Recently, we described an oxygen-sensing paint-on bandage that allows for the non-invasive measurement of transdermal oxygenation [22]. This bandage relies upon a modified phosphorescent molecule contained within a liquid bandage material that makes it very conducive to skin imaging. Our previous report explored its use to study conditions of oxygen deficiency, e.g. ischemia and wound healing. The bandage was validated alongside a Clark electrode using freshly excised, viable porcine skin, as well as in live animals to demonstrate its ability to detect changes in tissue metabolism [22]. Here, we report the application of this paint-on bandage to the study of inflammation in a porcine model, and demonstrate that the bandage can serve as a non-invasive tool for the detection and quantification of inflammation in skin.

2. Materials and methods

2.1. Oxygen-sensing paint-on bandage and camera based readout system

The formulation, application, and imaging of the oxygen-sensing bandage follow the procedure detailed previously by Li et al [22]. Pd-meso-tetra-(4-carboxyphenyl)porphyrin dendrimer (Oxyphor R2, Oxygen Enterprises Ltd., Philadelphia, PA) was reacted with p-toluenesulfonic acid monohydrate (p-TsOH, Sigma Aldrich, St. Louis, MO) at a molar ratio of 1:20 in refluxing ethanol for 18 h to afford an esterified Oxyphor R2. After the reaction, any excess p-TsOH was washed out and removed. The resulting esterifed Oxyphor R2 was more compatible with the ethanol-based liquid bandage matrix. To form the final paint-on liquid-bandage mixture, esterified Oxyphor R2 in ethanol (1 mM), Coumarin 500 (Exciton, Dayton, OH) in ethanol (10 mM), and New-Skin liquid bandage (Prestige Brands, Tarrytown, NY) were mixed at a volumetric ratio of 2:1:10. This oxygen-sensing liquid bandage mixture was painted on the injection sites and allowed to dry for 5 min into a thin film. Upon drying, a transparent barrier layer of Tegaderm (1622W, 3M, Maplewood, MN) was applied over the dried liquid bandage to reduce oxygen exchange between the bandage and the ambient environment.

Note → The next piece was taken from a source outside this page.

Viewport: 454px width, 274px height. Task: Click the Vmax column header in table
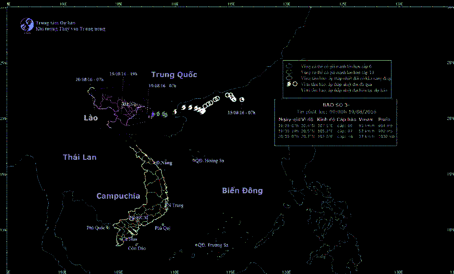click(366, 120)
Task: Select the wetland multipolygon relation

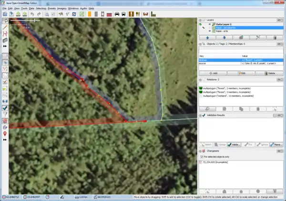Action: point(226,96)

To ensure that sensor dye in the bandage does not leach into the skin, excised human abdominal tissue was painted with a 1 cm x 1 cm of liquid bandage containing the esterified Oxyphor R2 sensor, sealed with Tegaderm. The bandage/Tegaderm was left on for one hour before being removed. The area was then wiped with an alcohol pad. Trace metal analysis was conducted at Harvard School of Public Health using ICP-MS to measure the concentration of Pd in the samples, which is the center metal of the Oxyphor R2 molecule. 9 samples exposed to the bandage were analyzed, as well as 9 control samples. No statistically significant difference in the Pd concentration was observed between the test and the control samples, showing that the leaching of the sensor dye is negligible during a one-hour wear, which is longer than the intended exposure relevant to this study.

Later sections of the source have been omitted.